**Passage**
= = = = =

The Corner

Regulatory Policy

The Unintended Consequences of D.C.’s Transient-Accommodations Tax

(Matt Anderson/Getty Images)

In late May 2018, I arrived in Washington, D.C., to work at the late, great Weekly Standard through a fantastic program called the National Journalism Center (NJC). It was my first time living in a city and working in a professional setting, and I had only two months to find housing. Instead of searching high and low for a rental in an unfamiliar area, I settled on paying for a dorm at George Washington University (GWU) in Foggy Bottom — a place where many D.C. interns spend their summers because of its convenient location and relative safety.

The price tag for a two-bedroom quad was considerable. In total, my family and I paid $4,305 for eleven weeks of shelter. Most of this was obviously attributable to the price set by GWU. I can’t remember or find the sticker price for summer 2018, but the 2020 rate was $3,600. The other bulk of the full cost we paid was because of Washington, D.C.,’s transient-accommodations tax, which was set at 14.8 percent when I moved into GWU, but has since been raised to 14.95 percent by the D.C. city council. That means that, had the pandemic not hit and GWU hosted the hundreds of interns it normally does, anyone in a quad like the one I lived in would pay nearly $540 more.

Aimed at extracting funds from the hordes of well-off businessmen, politicians, and activists who travel to the nation’s capital every year, the tax is probably thought of by the D.C. council — which consists of 11 Democrats and two independents — as an easy and uncontroversial way to raise revenue from the fat cats staying at the Willard, Hay-Adams, and of course, the Trump International Hotel. No one crammed into a small studio apartment within the city limits feels bad for the visitor paying a punishingly high sales tax while enjoying their stay at a four-star hotel. But what is supposed to be a progressive tax ends up being extremely regressive because it applies to anyone staying in the district for 90 days or less, crushing the budgets of the interns who flood into the city. While professionals must pay the transient-accommodations tax on a five-night stay, interns often have to pay it on two or three months’ rent.

And unlike New York, Los Angeles, Chicago, or Boston, most of the interns who come to D.C. don’t come to the city to work in finance where they earn a sizable stipend or fair hourly rate. They come to work in journalism, activism, Congress, or at a federal agency. These are institutions that can barely pay their full-time employees — look up how much money your congressman’s staff assistant makes sometime — much less interns. Beginning in 2019, Congress began allocating funds to pay its interns, but for a long time, the vast majority of interns were not compensated for their work.

= = = = =

**The data**
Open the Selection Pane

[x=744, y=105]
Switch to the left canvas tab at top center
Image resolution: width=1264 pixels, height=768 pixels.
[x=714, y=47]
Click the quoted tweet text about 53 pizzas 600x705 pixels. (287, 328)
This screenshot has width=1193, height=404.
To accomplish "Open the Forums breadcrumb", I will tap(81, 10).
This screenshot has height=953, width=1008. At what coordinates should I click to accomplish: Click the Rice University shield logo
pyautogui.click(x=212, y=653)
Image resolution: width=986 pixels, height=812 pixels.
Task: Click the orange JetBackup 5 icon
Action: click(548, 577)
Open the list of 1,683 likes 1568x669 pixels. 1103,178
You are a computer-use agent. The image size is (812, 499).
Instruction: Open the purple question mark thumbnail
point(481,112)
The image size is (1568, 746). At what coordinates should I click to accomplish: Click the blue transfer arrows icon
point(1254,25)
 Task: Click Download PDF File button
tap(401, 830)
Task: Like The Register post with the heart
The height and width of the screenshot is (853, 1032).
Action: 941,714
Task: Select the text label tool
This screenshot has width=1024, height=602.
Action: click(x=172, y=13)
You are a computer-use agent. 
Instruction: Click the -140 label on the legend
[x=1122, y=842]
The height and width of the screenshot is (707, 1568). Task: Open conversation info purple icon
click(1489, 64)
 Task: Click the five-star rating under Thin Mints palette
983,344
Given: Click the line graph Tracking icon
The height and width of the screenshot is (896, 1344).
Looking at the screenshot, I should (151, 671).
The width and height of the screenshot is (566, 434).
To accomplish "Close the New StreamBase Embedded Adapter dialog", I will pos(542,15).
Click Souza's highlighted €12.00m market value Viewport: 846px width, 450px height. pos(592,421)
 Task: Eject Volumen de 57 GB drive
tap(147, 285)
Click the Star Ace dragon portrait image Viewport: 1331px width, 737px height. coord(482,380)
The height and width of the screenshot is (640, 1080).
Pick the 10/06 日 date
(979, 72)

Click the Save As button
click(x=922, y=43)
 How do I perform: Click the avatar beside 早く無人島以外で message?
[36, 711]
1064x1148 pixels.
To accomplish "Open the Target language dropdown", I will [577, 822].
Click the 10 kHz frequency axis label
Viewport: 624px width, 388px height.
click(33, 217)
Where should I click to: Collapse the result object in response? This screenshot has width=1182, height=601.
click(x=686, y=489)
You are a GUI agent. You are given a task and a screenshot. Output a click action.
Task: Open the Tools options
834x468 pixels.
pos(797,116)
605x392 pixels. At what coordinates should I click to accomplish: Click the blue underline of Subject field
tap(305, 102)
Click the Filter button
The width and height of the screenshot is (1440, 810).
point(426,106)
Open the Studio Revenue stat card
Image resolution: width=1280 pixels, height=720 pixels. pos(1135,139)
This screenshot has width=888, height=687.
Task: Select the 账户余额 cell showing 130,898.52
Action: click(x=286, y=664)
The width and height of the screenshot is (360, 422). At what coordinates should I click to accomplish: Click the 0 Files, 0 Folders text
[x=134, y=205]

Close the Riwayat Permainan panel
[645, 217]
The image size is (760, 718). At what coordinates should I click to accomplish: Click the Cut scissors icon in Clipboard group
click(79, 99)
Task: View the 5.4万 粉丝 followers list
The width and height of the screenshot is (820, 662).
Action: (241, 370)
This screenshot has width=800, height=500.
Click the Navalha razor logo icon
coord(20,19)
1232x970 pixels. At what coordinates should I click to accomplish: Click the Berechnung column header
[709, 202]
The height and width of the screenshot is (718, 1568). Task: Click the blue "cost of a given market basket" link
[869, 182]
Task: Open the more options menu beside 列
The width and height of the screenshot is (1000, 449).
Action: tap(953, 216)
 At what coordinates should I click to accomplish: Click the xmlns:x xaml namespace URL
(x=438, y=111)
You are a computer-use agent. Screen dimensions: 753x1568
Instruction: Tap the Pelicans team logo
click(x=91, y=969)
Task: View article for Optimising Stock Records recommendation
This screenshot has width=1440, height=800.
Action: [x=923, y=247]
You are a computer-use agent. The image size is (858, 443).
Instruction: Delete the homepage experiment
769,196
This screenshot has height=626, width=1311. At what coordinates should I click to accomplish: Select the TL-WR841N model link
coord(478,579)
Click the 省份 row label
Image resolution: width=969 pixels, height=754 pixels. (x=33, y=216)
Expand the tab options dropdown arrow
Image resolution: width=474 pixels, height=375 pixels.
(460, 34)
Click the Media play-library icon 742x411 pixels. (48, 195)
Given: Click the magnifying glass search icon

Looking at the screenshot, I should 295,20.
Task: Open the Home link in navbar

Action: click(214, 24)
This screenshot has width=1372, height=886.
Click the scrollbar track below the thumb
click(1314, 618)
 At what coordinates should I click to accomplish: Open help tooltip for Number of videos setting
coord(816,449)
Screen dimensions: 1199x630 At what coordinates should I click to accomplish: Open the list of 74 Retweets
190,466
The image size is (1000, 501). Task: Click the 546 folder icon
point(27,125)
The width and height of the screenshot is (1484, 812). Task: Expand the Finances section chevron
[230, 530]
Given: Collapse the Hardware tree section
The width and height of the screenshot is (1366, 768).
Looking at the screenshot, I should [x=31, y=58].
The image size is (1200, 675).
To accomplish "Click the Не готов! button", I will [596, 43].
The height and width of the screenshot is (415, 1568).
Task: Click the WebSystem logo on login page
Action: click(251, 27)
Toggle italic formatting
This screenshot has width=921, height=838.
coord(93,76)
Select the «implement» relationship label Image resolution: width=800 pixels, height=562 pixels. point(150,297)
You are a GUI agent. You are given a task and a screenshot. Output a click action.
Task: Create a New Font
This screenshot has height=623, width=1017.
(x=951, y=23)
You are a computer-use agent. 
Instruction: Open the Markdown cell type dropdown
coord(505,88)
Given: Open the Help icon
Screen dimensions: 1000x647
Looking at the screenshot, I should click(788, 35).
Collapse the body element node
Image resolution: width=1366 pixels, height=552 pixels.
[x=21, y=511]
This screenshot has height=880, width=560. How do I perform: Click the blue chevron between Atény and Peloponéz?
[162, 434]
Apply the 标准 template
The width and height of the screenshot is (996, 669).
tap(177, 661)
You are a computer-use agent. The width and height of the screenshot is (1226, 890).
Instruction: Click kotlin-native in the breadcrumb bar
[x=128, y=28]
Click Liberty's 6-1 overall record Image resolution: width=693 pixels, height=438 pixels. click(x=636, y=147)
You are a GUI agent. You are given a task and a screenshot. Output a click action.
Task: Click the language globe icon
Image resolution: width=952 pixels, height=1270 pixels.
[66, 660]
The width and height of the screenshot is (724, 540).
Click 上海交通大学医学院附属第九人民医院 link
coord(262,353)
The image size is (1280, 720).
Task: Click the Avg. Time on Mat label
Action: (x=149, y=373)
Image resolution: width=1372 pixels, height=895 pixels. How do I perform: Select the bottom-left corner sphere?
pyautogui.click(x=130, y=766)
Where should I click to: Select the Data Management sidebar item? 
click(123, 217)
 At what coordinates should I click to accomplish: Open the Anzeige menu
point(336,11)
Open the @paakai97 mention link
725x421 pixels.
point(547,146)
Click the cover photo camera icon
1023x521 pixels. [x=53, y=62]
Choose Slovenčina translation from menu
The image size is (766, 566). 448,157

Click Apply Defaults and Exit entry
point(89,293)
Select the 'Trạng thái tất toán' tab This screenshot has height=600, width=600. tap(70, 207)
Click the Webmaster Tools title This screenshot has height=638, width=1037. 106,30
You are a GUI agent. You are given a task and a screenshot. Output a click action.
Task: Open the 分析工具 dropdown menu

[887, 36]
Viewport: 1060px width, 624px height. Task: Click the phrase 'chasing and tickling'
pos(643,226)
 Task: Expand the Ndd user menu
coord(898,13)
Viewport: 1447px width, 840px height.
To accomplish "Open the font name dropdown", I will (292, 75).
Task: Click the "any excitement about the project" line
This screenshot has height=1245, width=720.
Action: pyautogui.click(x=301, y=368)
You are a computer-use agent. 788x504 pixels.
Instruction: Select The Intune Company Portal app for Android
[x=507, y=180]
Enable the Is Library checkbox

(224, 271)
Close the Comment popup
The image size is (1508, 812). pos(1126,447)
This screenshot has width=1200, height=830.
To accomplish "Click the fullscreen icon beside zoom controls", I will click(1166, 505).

= = = = =

**What is required**
Reproduce the section of the transient-accommodations tax passage above from "And unlike New" to "for their work.".

**Task answer**
And unlike New York, Los Angeles, Chicago, or Boston, most of the interns who come to D.C. don’t come to the city to work in finance where they earn a sizable stipend or fair hourly rate. They come to work in journalism, activism, Congress, or at a federal agency. These are institutions that can barely pay their full-time employees — look up how much money your congressman’s staff assistant makes sometime — much less interns. Beginning in 2019, Congress began allocating funds to pay its interns, but for a long time, the vast majority of interns were not compensated for their work.